RECORDS FOR PROCESSING:
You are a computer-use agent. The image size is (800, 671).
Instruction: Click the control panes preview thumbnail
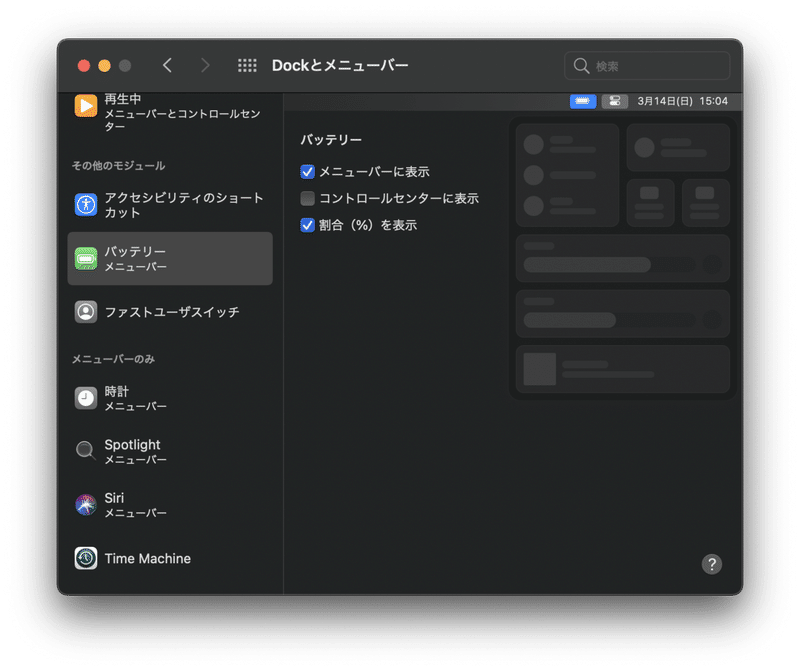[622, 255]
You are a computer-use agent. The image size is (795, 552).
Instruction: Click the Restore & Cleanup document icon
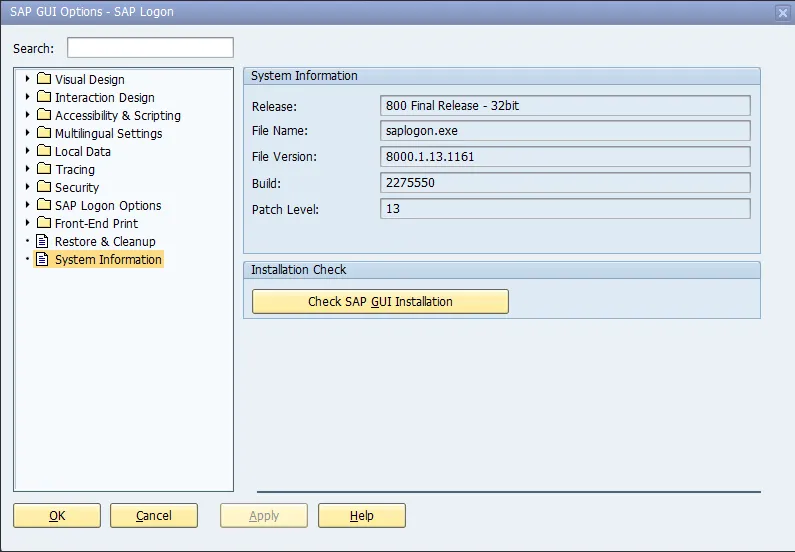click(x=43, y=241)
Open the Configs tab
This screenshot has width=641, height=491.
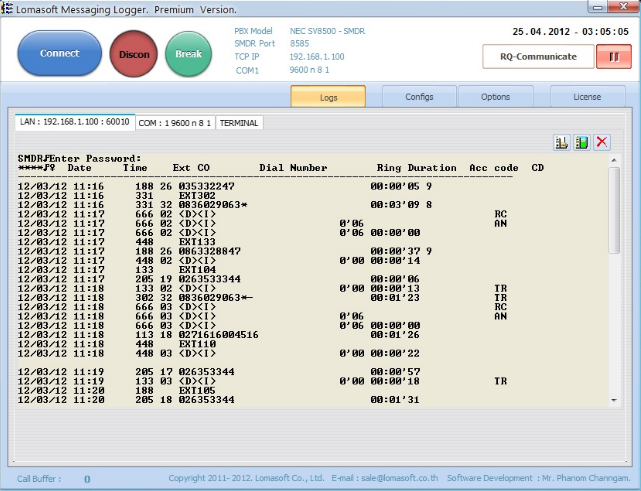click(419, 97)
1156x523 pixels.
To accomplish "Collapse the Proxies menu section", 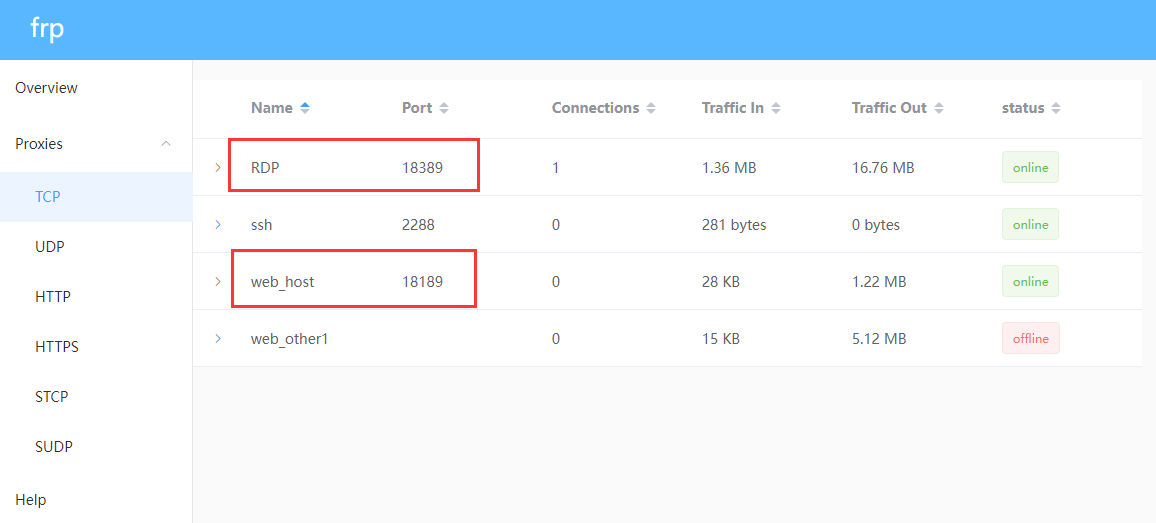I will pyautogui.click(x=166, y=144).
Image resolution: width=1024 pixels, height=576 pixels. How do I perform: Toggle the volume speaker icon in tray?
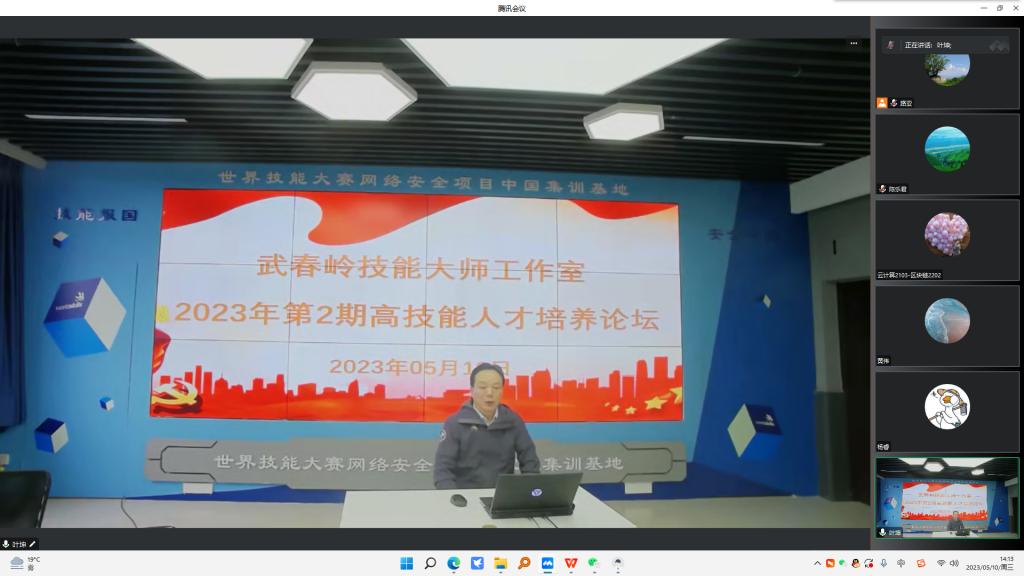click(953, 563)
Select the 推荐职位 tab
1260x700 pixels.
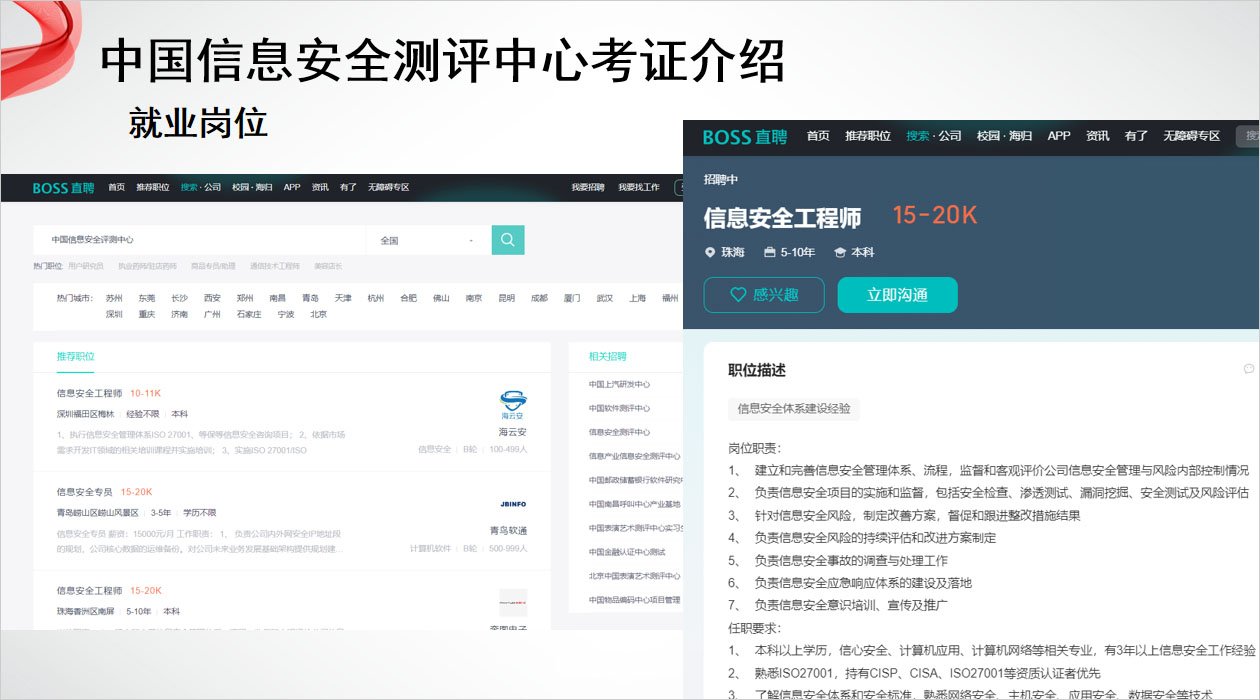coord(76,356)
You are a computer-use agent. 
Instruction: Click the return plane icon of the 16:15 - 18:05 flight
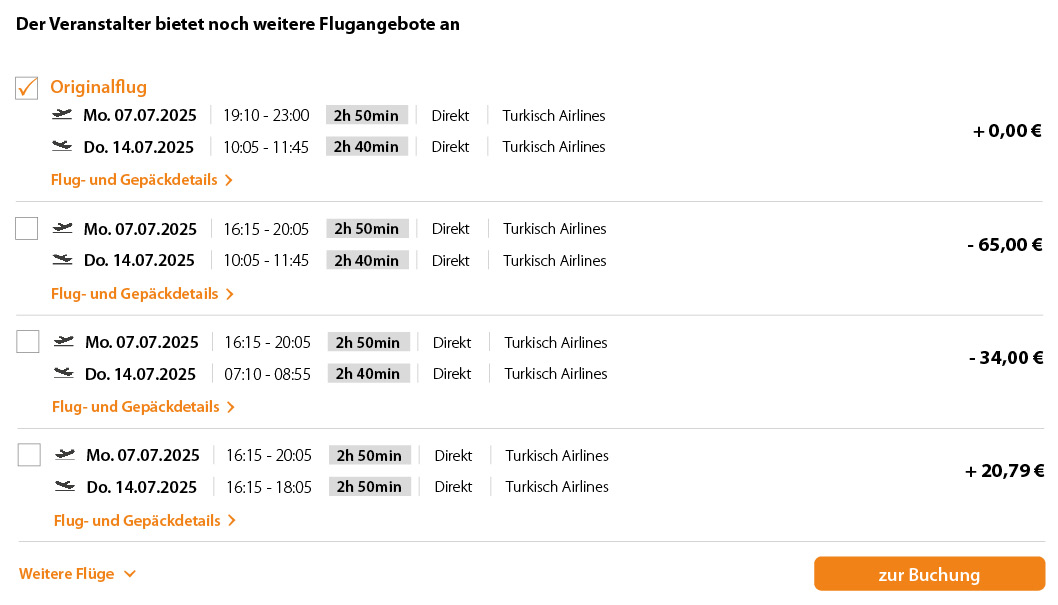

* * *

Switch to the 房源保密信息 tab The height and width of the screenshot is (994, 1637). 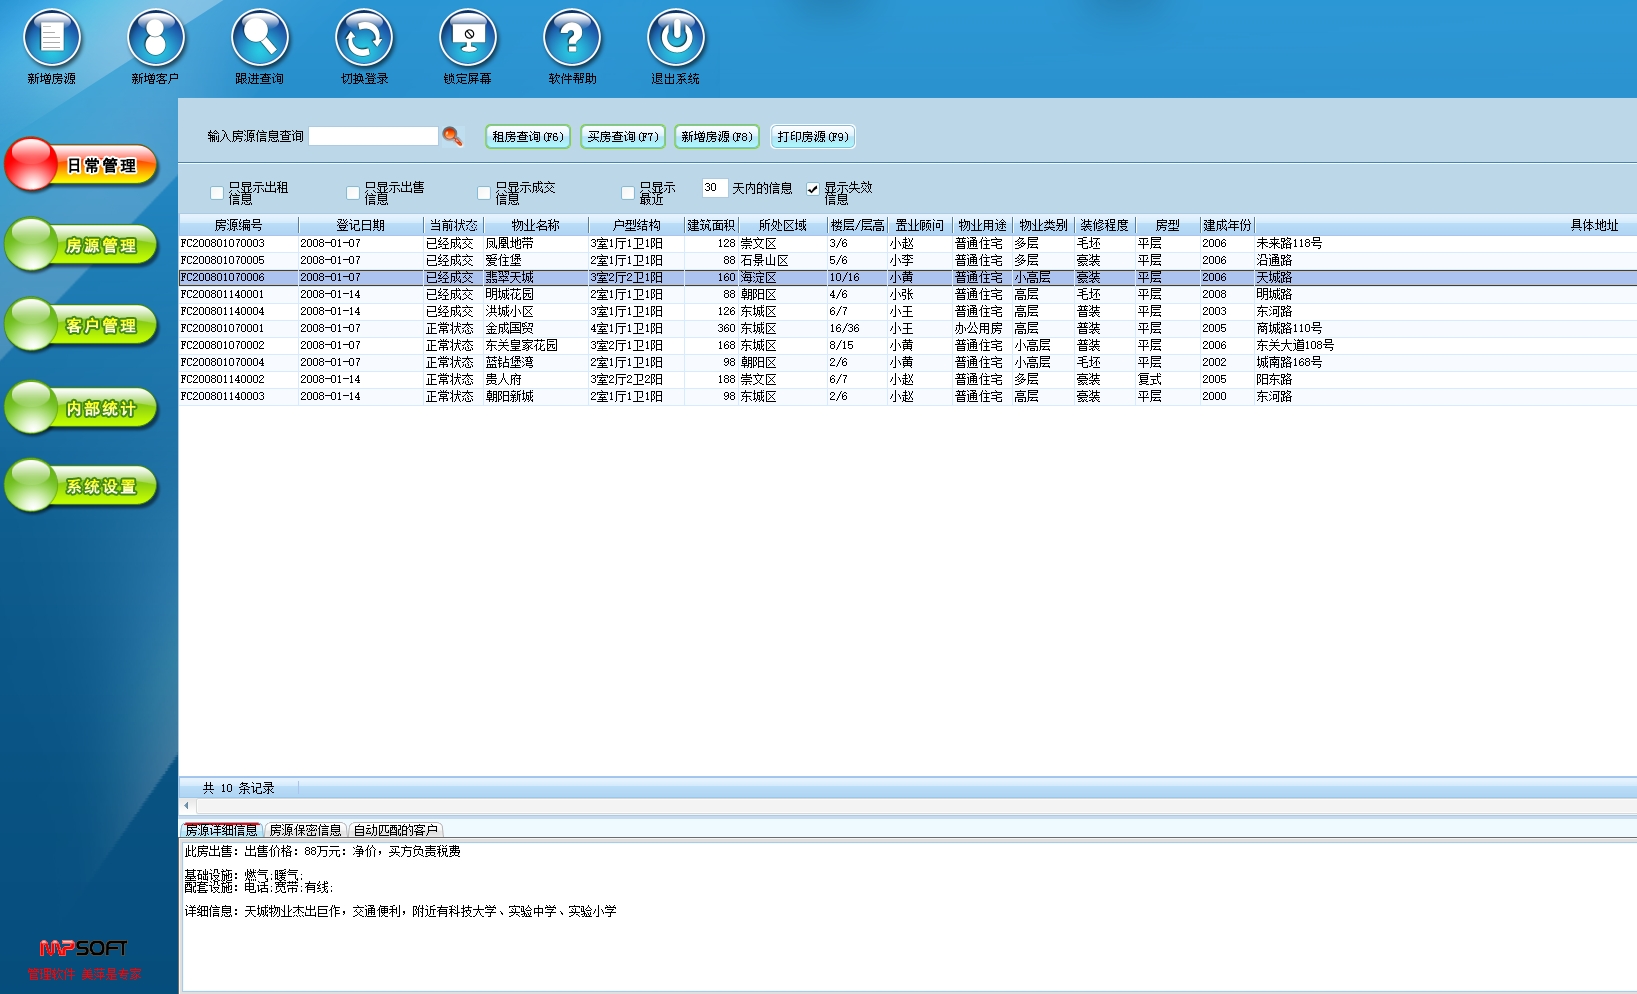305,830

TASK DETAILS:
Examine the records and pull out every line where the string "computer" occurs.

EXPECTED ANSWER:
You are a computer-use agent. The image size is (800, 671).
You are a computer-use agent. The image size is (795, 552).
You are a computer-use agent. 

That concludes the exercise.